Les formes se renouvellent à la galerie Pact, qui accueille jusqu’au 1er décembre 2016 une exposition consacrée au photographe américain Ethan Greenbaum.

Alors que le Centre Pompidou célèbre Brassaï, la galerie Pact a aussi fait le choix de rendre hommage à l’exploration urbaine en accueillant la première exposition monographique d’Ethan Greenbaum en Europe.

« Cold Frame » propose une déambulation photographique doucement colorée dans l’état de New York où habite l’artiste — son atelier se trouve à Brooklyn. Une dizaine de vues composent l’exposition, majoritairement des plans rapprochés, myopes, décontextualisant des sujets plutôt anodins, ceux de la ville en mutation : vues de chantiers, murs de briques en construction, reflets pris dans les vitres d’automobiles, portes, etc. Des photographies parfois issues d’une transgression, inhérente à la pratique de l’urbex, puisqu’Ethan Greenbaum capture certaines de ses images derrière les clôtures de chantiers. La pratique n’est toutefois pas documentaire ; le photographe ne néglige pas la post-production en reprenant la luminosité, le contraste et l’intensité des couleurs de ses prises, l’effet accentuant de vibrants effets de textures.

Mais ce qui ne s’apparente à première vue « qu’à » de la photographie dévoile bientôt un projet plus complexe. Si les textures des clichés d’Ethan Greenbaum semblent si vraies, c’est que, d’une certaine manière, elles le sont. Grâce à un procédé récent, le CNC Carving, le photographe-plasticien utilise un programme pour forer les surfaces de plexiglas ou de corian sur lesquelles il imprime ensuite ses tirages. La photographie possède une topographie ; elle est tactile. Les briques deviennent alors bien réelles, poreuses ; le gras du mortier entre elles déborde.

La photographie cesse de n’être que surface ; elle se dote d’une nouvelle dimension, l’espace. Elle fuit la planéité, adopte une logique sculpturale ; elle devient un subtil bas-relief de textures générées aléatoirement. Enfin, elle est acquise par un procédé hybride, absorbant et détournant les technologies modernes. Ethan Greenbaum crée une forme photographique inédite, qui badine avec la sculpture. Ajoutez à cela l’irréalité et la douceur de ses couleurs, et vous obtenez des oeuvres sensuelles et profondément méditatives — alors qu’elles ont justement pour point de départ ce qui n’est habituellement que bruit et mouvement.

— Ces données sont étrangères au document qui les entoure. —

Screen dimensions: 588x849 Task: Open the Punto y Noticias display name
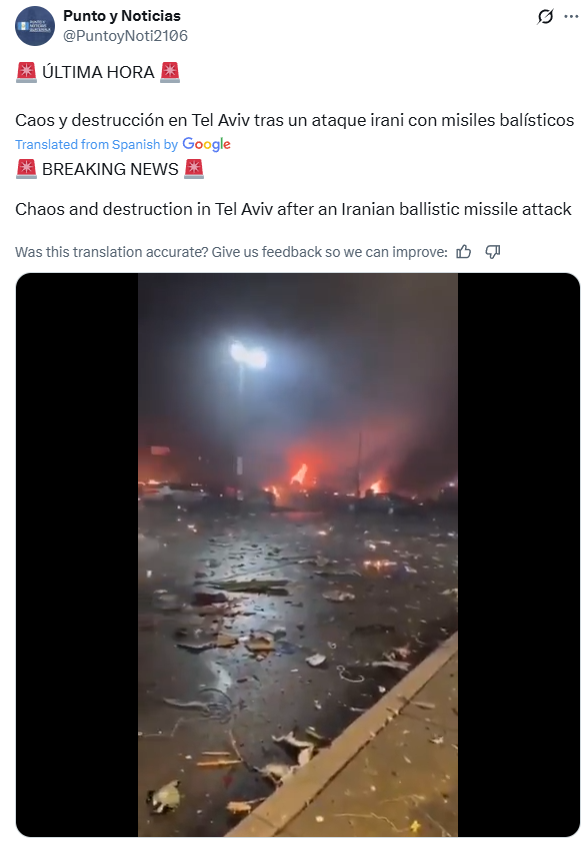(122, 16)
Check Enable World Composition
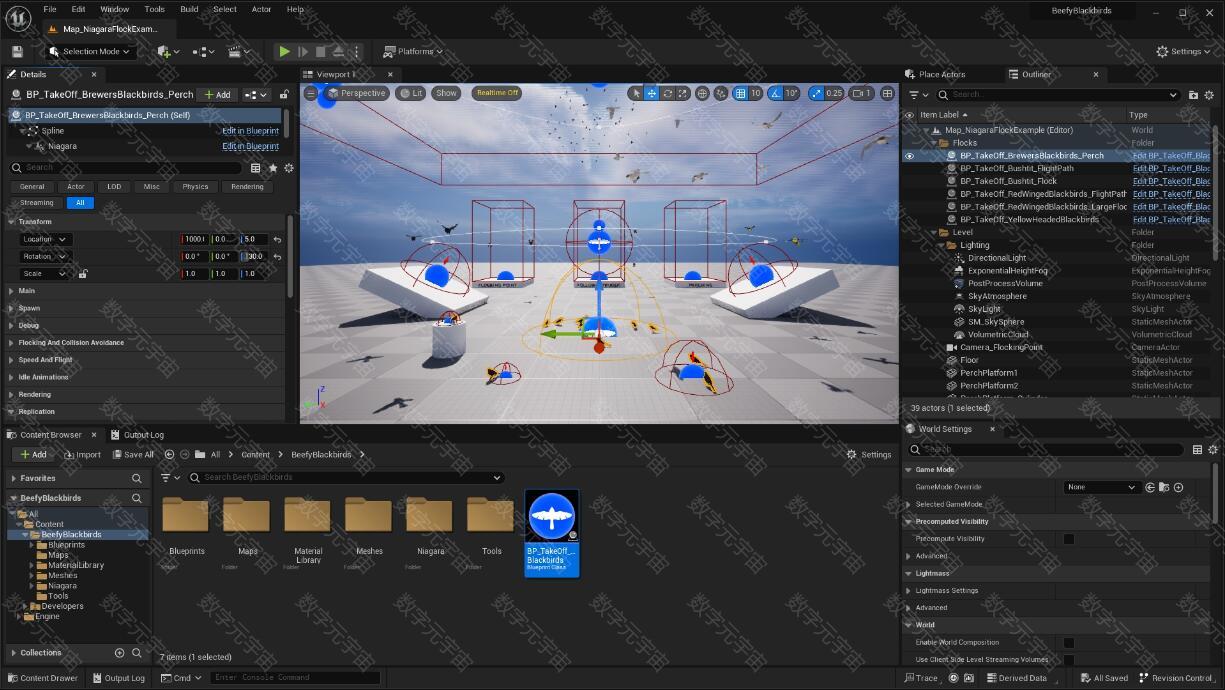Screen dimensions: 1225x690 pyautogui.click(x=1068, y=642)
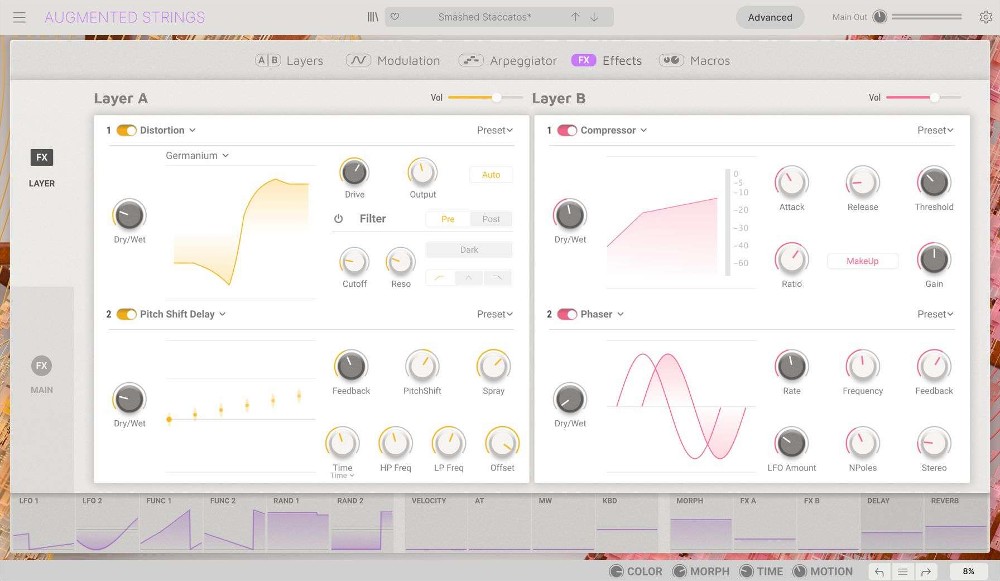Image resolution: width=1000 pixels, height=581 pixels.
Task: Click the MORPH macro knob icon
Action: pos(679,571)
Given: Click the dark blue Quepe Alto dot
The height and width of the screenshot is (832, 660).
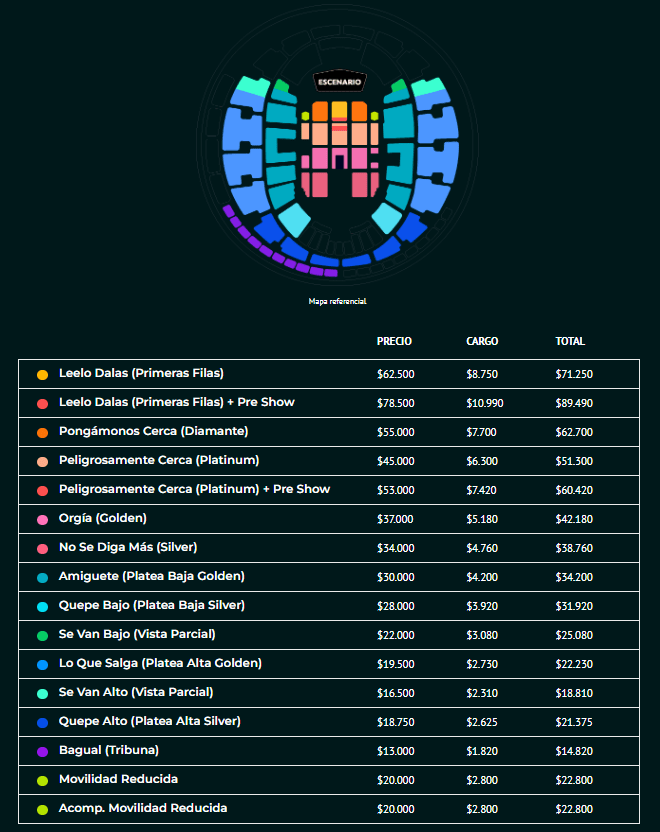Looking at the screenshot, I should click(42, 722).
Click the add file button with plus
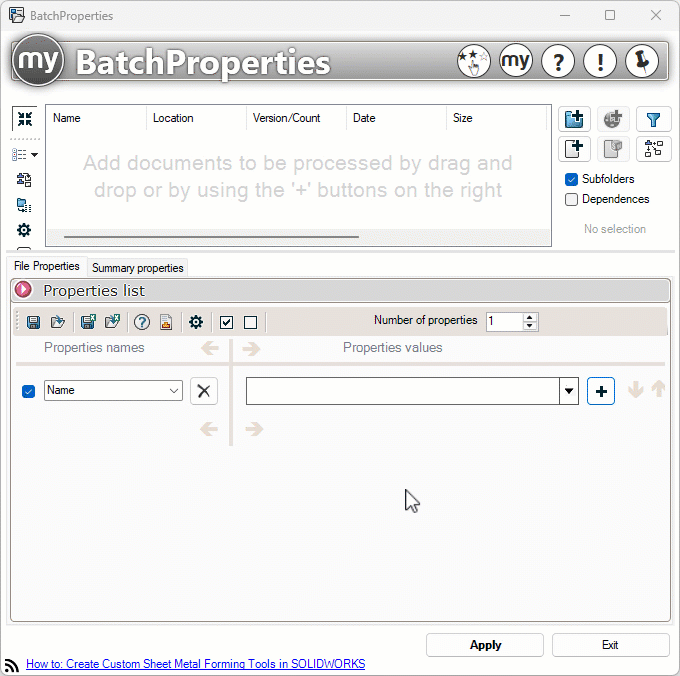The image size is (680, 676). tap(574, 149)
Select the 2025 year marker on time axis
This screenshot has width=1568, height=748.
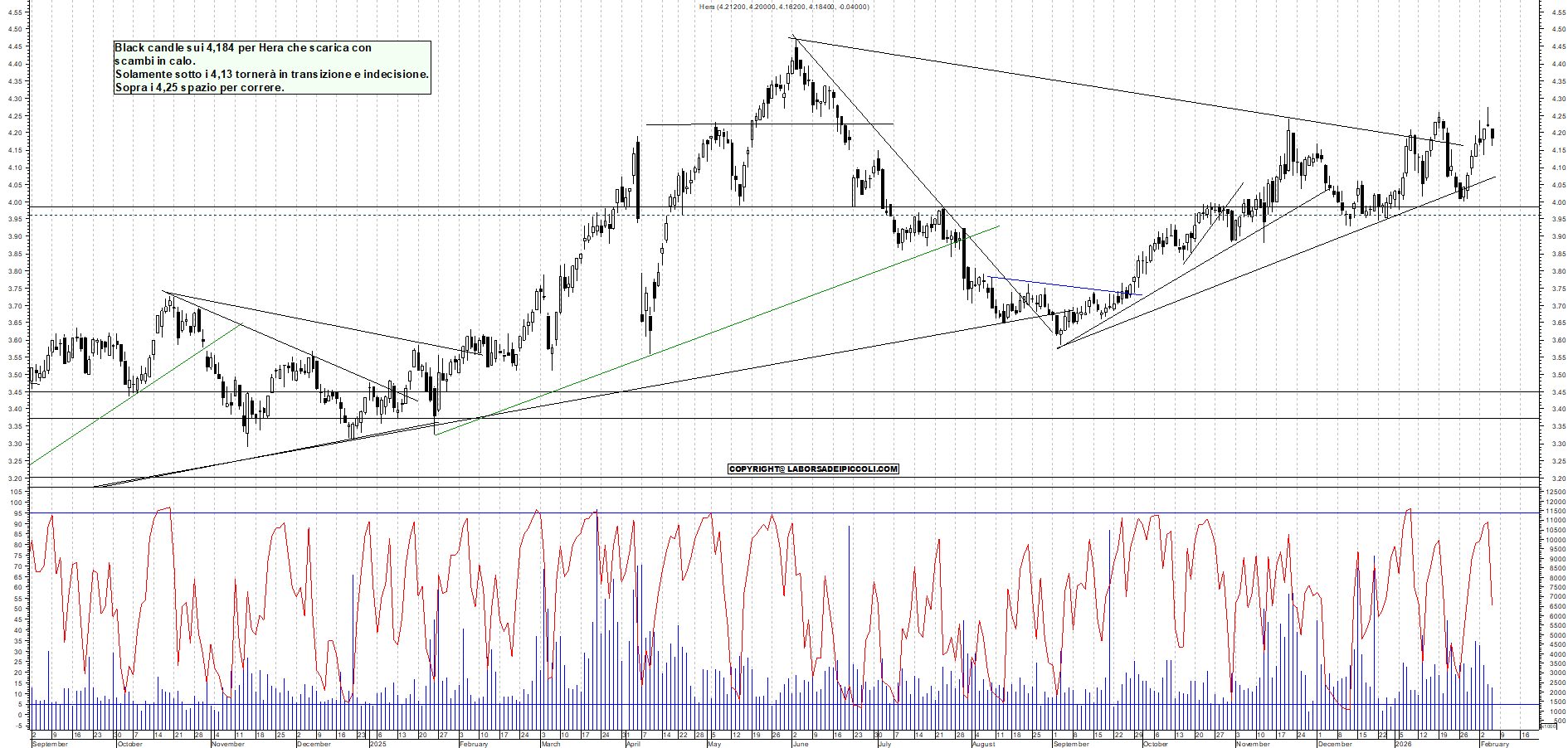[377, 744]
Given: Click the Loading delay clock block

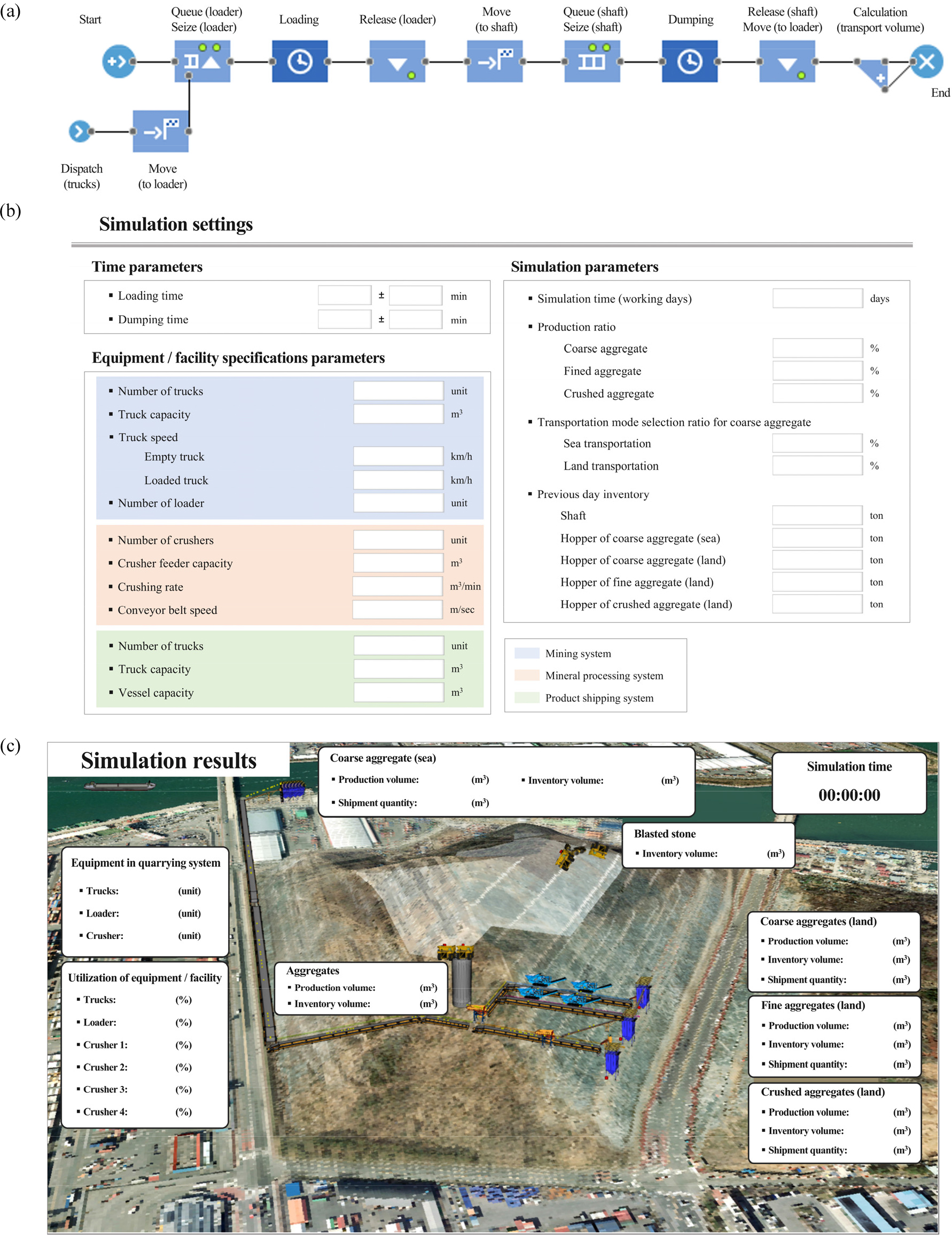Looking at the screenshot, I should 300,61.
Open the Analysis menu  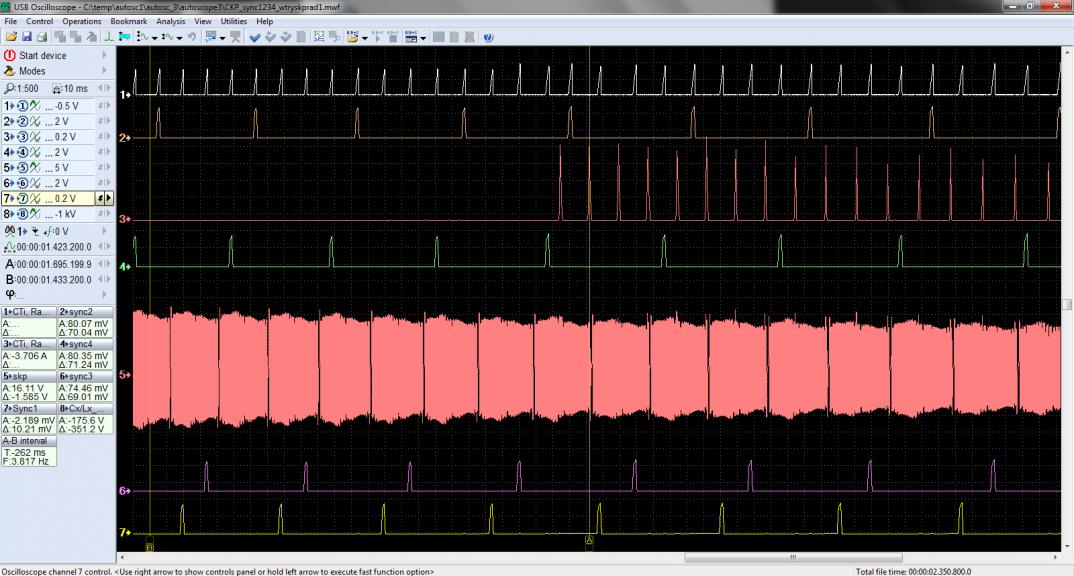[170, 21]
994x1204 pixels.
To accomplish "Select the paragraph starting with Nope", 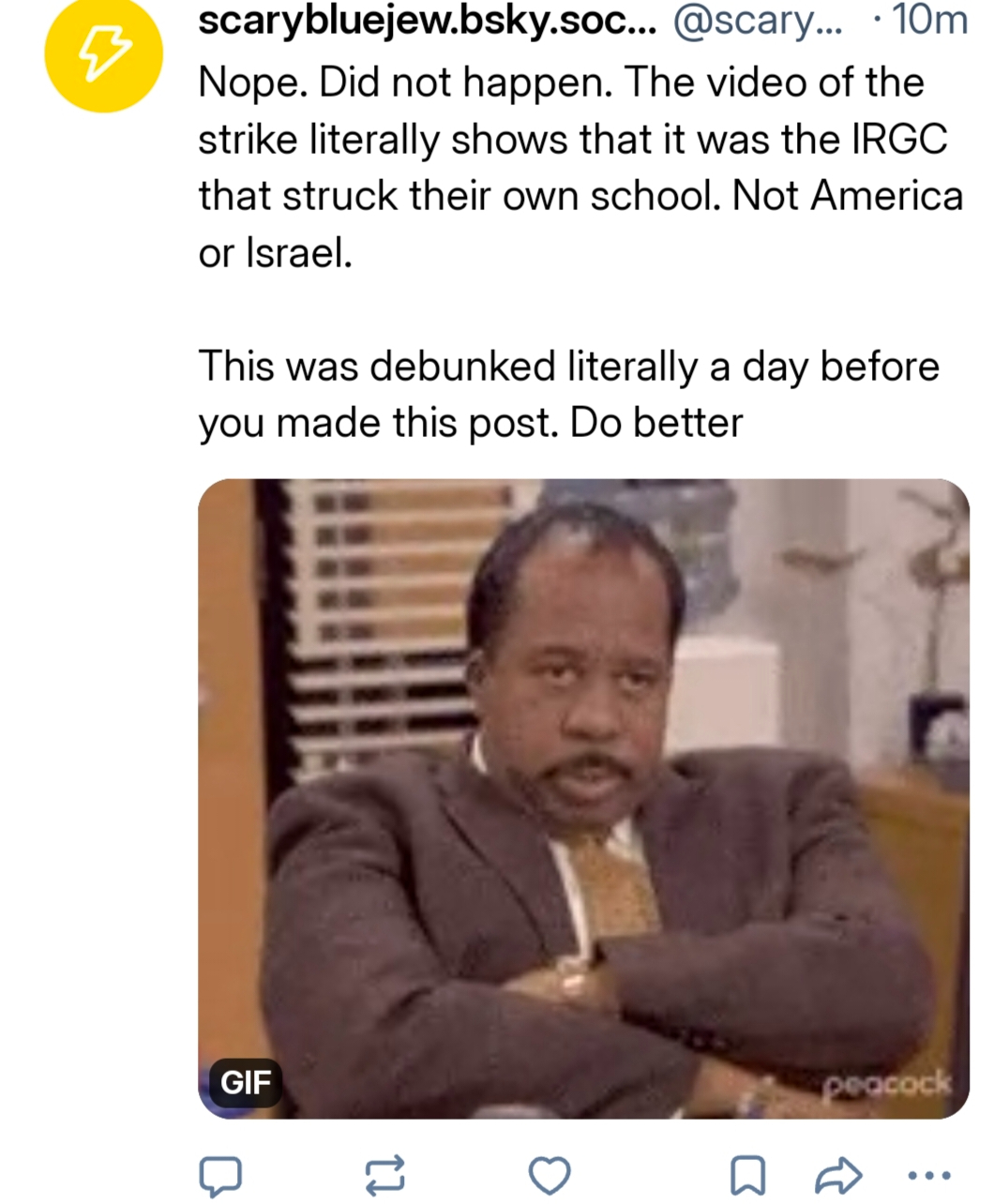I will click(x=580, y=167).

« La forme d’une ville change plus vite, hélas ! que le coeur d’un mortel », écrivait Baudelaire dans « Le Cygne ». Ethan Greenbaum nous réconcilie, temporairement, avec cette violence du temps, en le suspendant.

C’est le projet de la galerie Pact que de mettre en perspective ses solo shows avec une œuvre d’un autre artiste ayant inspiré la série exposée ou à travers l’intervention d’un regard extérieur à l’art contemporain — un « pacte », d’où son nom. Pour « Cold Frame », Ethan Greenbaum a choisi Aaron Siskind et son épreuve Acolman (1955). Ce cliché, traditionnel dans sa forme, montre en gros plan des vestiges ; écho à cette esthétique de la trace, écho à ce présent qui apparait déjà comme les ruines de l’avenir, sans angoisse.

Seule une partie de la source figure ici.